Here Are The 3 Reasons Why Mario Draghi Should Worry

Yesterday, in “Thoughts On The ECB Minutes And A Bearish Euro Call For EURUSD Bulls“, I spent far more time than I should have talking about the conundrum facing the ECB now that the data appears to be rolling over just six months ahead of the sell-by date for APP.

The problem here is that they’re now trying to move further down the road to normalization at a time when the econ is coming in unexpectedly weak and just as trade jitters dent the outlook for global growth. Additionally, the notion that the Trump administration has adopted a weak dollar policy by proxy means that persistent euro strength could exacerbate any nascent weakness in the European economy and, perhaps more importantly, could imperil the slow progress towards the ECB’s inflation target.

The March minutes revealed an ECB that’s concerned about the market misreading the removal of the dovish slant on APP where “misreading” means traders thinking it’s an indication that the governing council is somehow hamstrung in their ability to ramp asset purchases back up should things get dicey. That concern was one reason why everyone interpreted the minutes as “dovish”.

 

Ok, so with that in mind (and because I’ve got a demonstrable penchant for talking about things that no one cares about on a Friday), BofAML is out with “3 reasons the ECB can’t get more hawkish” and they’re worth a quick skim.

The first is “too much debt” (incidentally, BofAML made this point in a note last week as well).
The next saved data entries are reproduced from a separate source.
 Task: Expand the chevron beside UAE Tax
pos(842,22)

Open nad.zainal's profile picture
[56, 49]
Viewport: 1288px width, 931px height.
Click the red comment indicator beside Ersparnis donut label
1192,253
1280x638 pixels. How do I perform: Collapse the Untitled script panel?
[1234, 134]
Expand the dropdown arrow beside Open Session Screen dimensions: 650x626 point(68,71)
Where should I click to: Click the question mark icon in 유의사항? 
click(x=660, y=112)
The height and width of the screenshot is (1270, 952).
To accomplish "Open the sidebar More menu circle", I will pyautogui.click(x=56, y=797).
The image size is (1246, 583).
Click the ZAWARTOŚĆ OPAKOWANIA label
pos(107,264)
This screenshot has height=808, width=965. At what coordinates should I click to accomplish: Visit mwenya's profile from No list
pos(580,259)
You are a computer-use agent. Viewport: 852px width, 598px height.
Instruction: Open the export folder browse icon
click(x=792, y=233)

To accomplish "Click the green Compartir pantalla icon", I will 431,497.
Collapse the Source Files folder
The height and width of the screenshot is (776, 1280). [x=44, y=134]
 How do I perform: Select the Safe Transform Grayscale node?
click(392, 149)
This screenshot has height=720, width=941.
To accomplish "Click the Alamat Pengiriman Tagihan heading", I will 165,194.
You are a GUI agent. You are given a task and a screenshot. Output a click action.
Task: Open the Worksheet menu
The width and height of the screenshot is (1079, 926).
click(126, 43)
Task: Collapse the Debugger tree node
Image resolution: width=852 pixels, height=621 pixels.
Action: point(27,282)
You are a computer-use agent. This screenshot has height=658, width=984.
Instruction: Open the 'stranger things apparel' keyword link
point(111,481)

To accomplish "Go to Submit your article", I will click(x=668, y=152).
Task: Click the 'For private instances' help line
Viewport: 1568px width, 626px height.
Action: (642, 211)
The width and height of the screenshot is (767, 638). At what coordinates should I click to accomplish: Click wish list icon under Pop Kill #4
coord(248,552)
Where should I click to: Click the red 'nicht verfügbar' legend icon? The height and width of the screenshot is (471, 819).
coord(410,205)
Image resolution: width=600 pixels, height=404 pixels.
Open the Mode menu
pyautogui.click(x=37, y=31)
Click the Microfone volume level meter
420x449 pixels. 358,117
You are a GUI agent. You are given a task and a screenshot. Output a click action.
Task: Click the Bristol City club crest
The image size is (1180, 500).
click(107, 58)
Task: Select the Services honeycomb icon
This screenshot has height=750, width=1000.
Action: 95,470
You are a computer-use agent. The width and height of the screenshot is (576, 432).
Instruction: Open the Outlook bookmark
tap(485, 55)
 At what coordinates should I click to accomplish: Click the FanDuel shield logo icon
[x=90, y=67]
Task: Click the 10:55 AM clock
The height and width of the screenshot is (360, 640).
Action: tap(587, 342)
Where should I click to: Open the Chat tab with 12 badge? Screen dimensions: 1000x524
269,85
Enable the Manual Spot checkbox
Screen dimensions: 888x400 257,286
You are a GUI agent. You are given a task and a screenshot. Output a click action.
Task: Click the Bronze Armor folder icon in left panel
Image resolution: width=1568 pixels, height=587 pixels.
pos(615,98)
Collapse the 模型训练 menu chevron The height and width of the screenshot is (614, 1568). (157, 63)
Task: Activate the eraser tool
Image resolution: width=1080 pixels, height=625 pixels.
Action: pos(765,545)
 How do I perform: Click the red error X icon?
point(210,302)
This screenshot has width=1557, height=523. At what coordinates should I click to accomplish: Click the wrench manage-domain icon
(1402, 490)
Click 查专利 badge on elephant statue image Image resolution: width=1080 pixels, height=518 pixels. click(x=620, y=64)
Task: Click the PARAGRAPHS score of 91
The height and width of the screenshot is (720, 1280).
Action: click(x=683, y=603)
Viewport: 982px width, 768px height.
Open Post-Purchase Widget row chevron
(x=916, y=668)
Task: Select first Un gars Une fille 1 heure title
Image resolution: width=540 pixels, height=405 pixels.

“Central banks have spent more than $10 trillion of QE-money over the past decade in an effort to reflate the global economy [and] in the process, they sparked a debt super-cycle,” BofAML’s Ioannis Angelakis writes, before observing that “while global debt has mounted to more than $160 trillion (government, household and non-financials corporate debt), global GDP is just above $60 trillion.”

ECBNoHawksAllowed

The ultimate irony here – and this goes back to last week’s discussion mentioned above – is that central banks have been hard at work trying to engineer inflation which, presumably, could help alleviate the debt problem. So what happens if they take their foot off the accelerator in terms of accommodation just as inflation starts to move in the “wrong” direction? In that regard, the bank notes that when it comes to inflation trends in Europe, “the current ‘re-adjustment’ of inflation expectations is among the sharpest we have ever seen”:

ECBNoHawksAllowed2

Moving right along, the second reason the ECB can’t afford to get too hawkish is because while they’ve succeeded in bringing funding costs inline across the bloc (i.e. ensuring that periphery sovereigns and corporates aren’t paying enormous premiums to finance themselves compared to core), there are still disconnects that are feeding populism and therefore leading to heightened political risk in the periphery:

NoHawksAllowed3

Finally, here is BofAML with the third reason the ECB can’t get too hawkish and it’s basically just a reiteration of the data rolling over point:

The ECB needs to be patient as they wind down QE: macro indicators are slowing down as PMIs and inflation prints are decelerating (chart 12 and 13). Additionally the main reason why the ECB stepped in in 2012 was to allow the periphery to deal with a rising debt pile. Higher growth and more importantly higher inflation would balance the gap vs. the core. Unfortunately the trend has been exactly the opposite. Chart 14 highlights that the inflation trajectory in Italy has been “underperforming” notably that in Germany.

NoHawksAllowed4

All of this just further underscores the notion that DM central banks might have waited too long to normalize. That is, this was always about starting this process before the data starts to roll over again, because if you wait too long and the cycle turns on you while you’re still sitting in NIRP with a bloated balance sheet, well then where do you go from there?